Everything is better.
The heat is better.
Heat is not heat. Chefs use cast iron pans vs. aluminum pans. Heavy wood fired sauna stoves create more thermal mass. Those committed to 240v and a turn of a dial drink a different Kool-Ade, but as the heat starts to penetrate naturally into our bodies (unlike from *gasp* an infrared light bulb closet), blood starts flowing to all our extremities. Natural wood heat envelopes us like a warm blanket.
The company is better.
Maybe we are alone, or maybe we have a friend or so join us. Either way, we are miles beyond a dead beat health club sauna. We have recreated in nature and we are taking a sauna in our sauna. No yahoo’s join our hot room stretching in their work out gear with Lady Gaga blaring out of their headphones. We set our own vibe. Maybe some music in the sauna to pour more into our “flow state.”
The steam is better.
We toss water on the rocks and take it in. ‘ahhhhhhhhh.” Could this be the greatest advantage of a wood burning sauna vs. electric? Is steam steam? Finns call steam from a wood burning sauna stove “soft loyly.” Could this be the best moment of our sauna session? It is hard to describe the feeling of good steam that is created from water being tossed on sauna rocks. Soft steam, not spicy. We understand how some people don’t like sauna, when their exposure to sauna is from a health club sauna after some yahoo douses the electric stove with water. The steam bites and hurts. Not so in own sauna. We take in the steam. When we surrender, we win.
The cool down is better.
Where do we go after a sauna round if our sauna is not in Nature? With our own backyard sauna, nature follows us. We see our own landscape from an entirely new light, as we exit the hot room, steam billowing off our bodies. After a jump into a cold lake, a cold shower, snow angels, avanto, or a simple dump of ice cold water over our heads, we are hit head on with euphoria. “Oh, I could never do that” is only something said by someone who has become a tropical fish in their own environment. What a shame. Temperature extremes open up all kinds of goodness. Thanks to Wim Hof, studies are in the works providing the world the clinical proof that exposing ourselves to cold have major health benefits. Until then, because we don’t have to be a weatherman to know which way the wind blows, we authentic sauna enthusiasts are left to our own empirical knowledge of how awesome it feels to hang out in the garden all misty wet with rain, after a cold plunge, between sauna rounds.

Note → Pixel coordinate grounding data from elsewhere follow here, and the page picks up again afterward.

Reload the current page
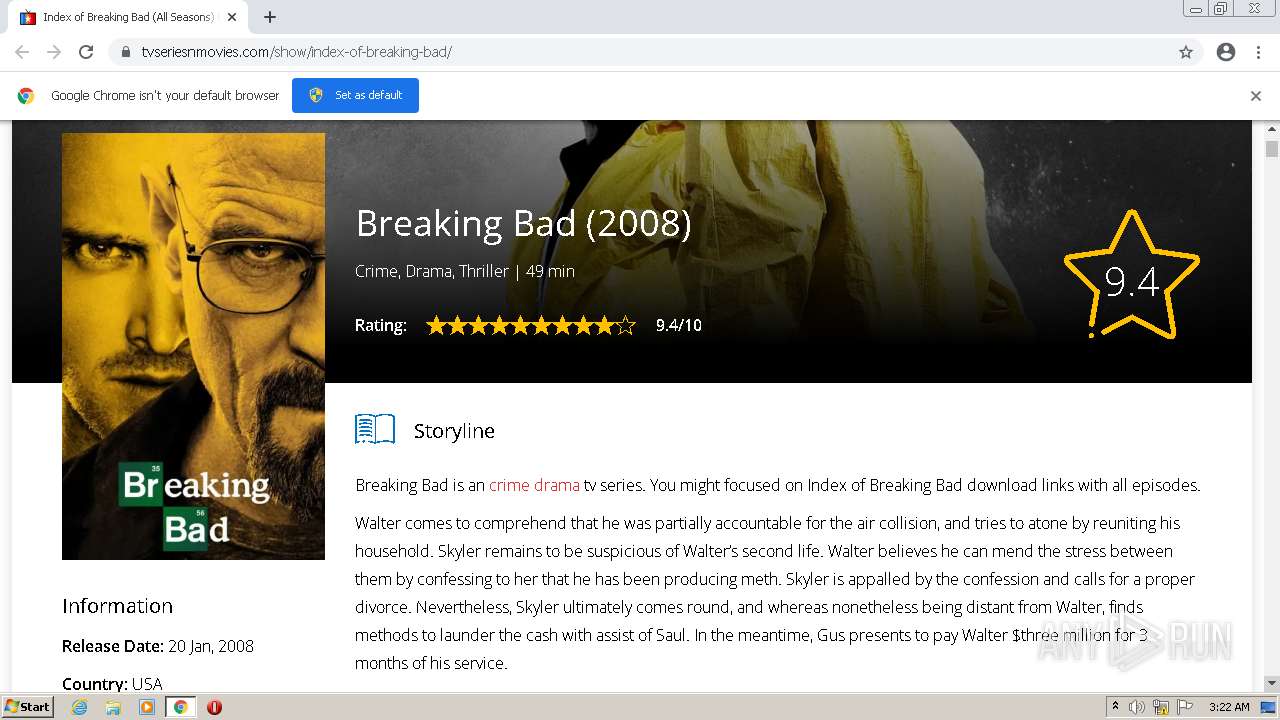This screenshot has width=1280, height=720. click(86, 52)
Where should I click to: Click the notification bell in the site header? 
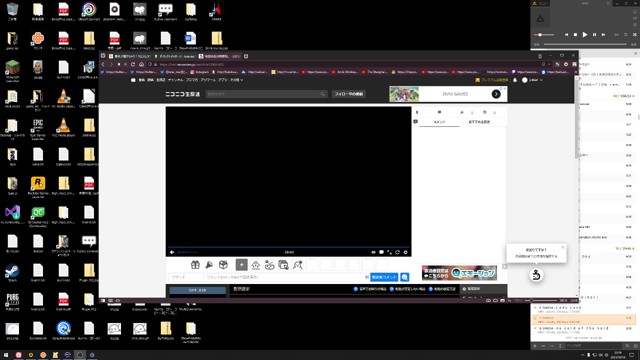tap(515, 80)
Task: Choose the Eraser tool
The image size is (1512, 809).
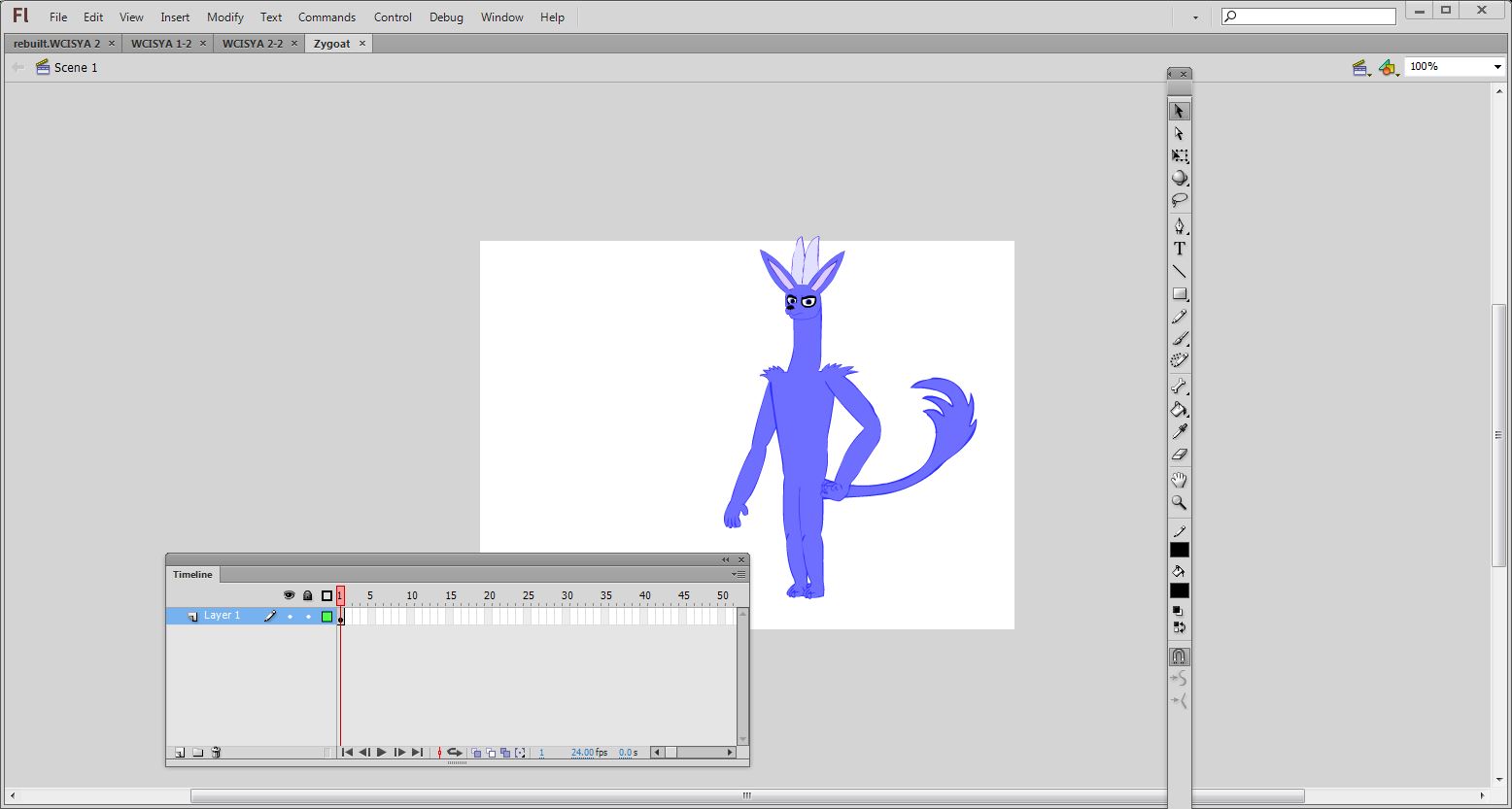Action: [x=1179, y=455]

The best part? We get to repeat this all again. And again. 3 sauna rounds.
As we settle into round 3, we can pull the coals forward in our sauna stoves, harnessing all the BTUs from our burn.

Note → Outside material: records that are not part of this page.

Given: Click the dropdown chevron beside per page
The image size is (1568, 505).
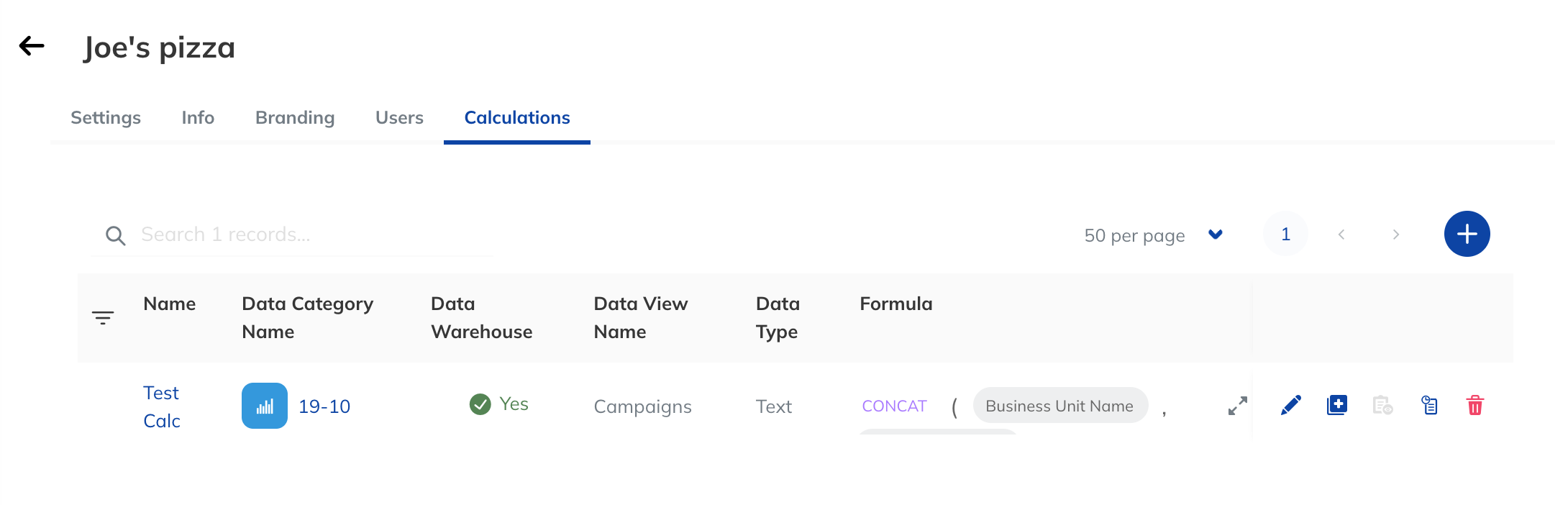Looking at the screenshot, I should point(1216,235).
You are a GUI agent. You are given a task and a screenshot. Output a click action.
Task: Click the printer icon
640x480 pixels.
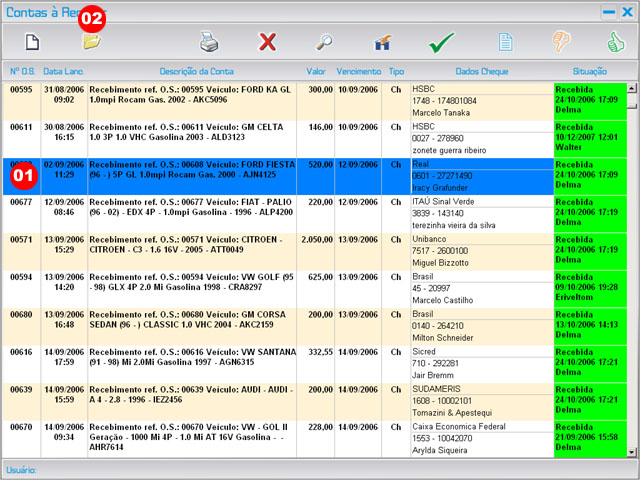coord(208,42)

Thanks to our consciousness and understanding of the principles of fire, we get to know our wood burning sauna stoves and maybe because we have taken ownership to the process of creating heat, we enjoy the heat that much more. Maybe.
Is heat just heat?
I don’t think so. Is wood heat better because we want it to be? I don’t think so. Does wood fired pizza taste better because we saw it being made by a pizza operator holding a long handled wood peel? I don’t think so.

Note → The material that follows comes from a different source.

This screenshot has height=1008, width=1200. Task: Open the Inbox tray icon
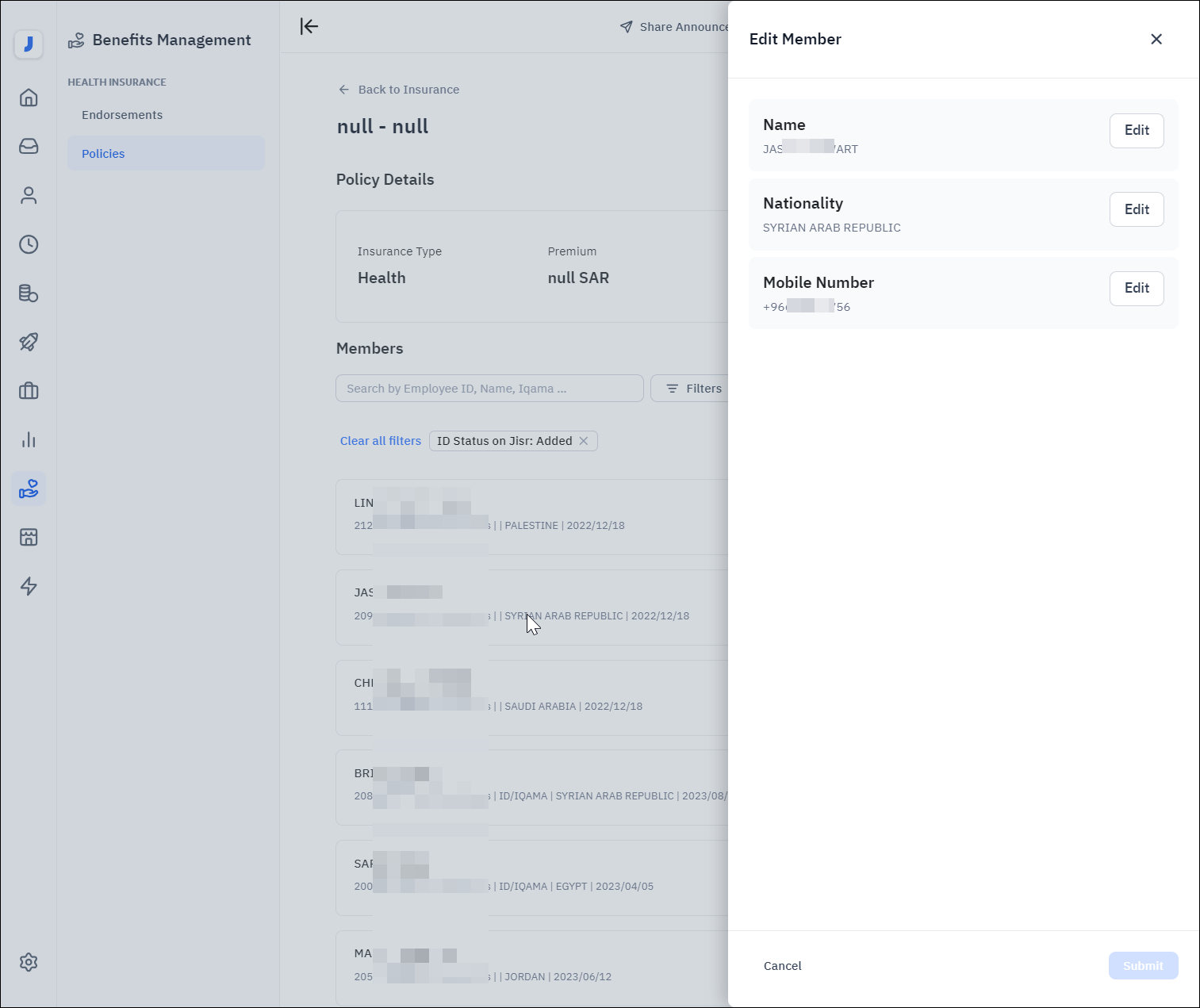pos(29,147)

I will go down swinging promoting wood fired sauna stoves. My sauna stoves get up to serving temperature just as fast as electric. Faster in winter. The trick, like with any fire, is honing a system that includes proper kindling and dry seasoned wood. We ignite our wood fired sauna stoves, let them rage for 5 mins or so (as we lace up our hiking shoes or ski boots), close down the ash pan, and let the stove do its work. The trick is to come back at the right time (when there is still fuel in the fire box) to pull our coals forward, reload, and let the stove do its work. The trick is, like Zen and the Art of Motorcycle Maintenance, to understand our sauna stoves and appreciate their mechanics.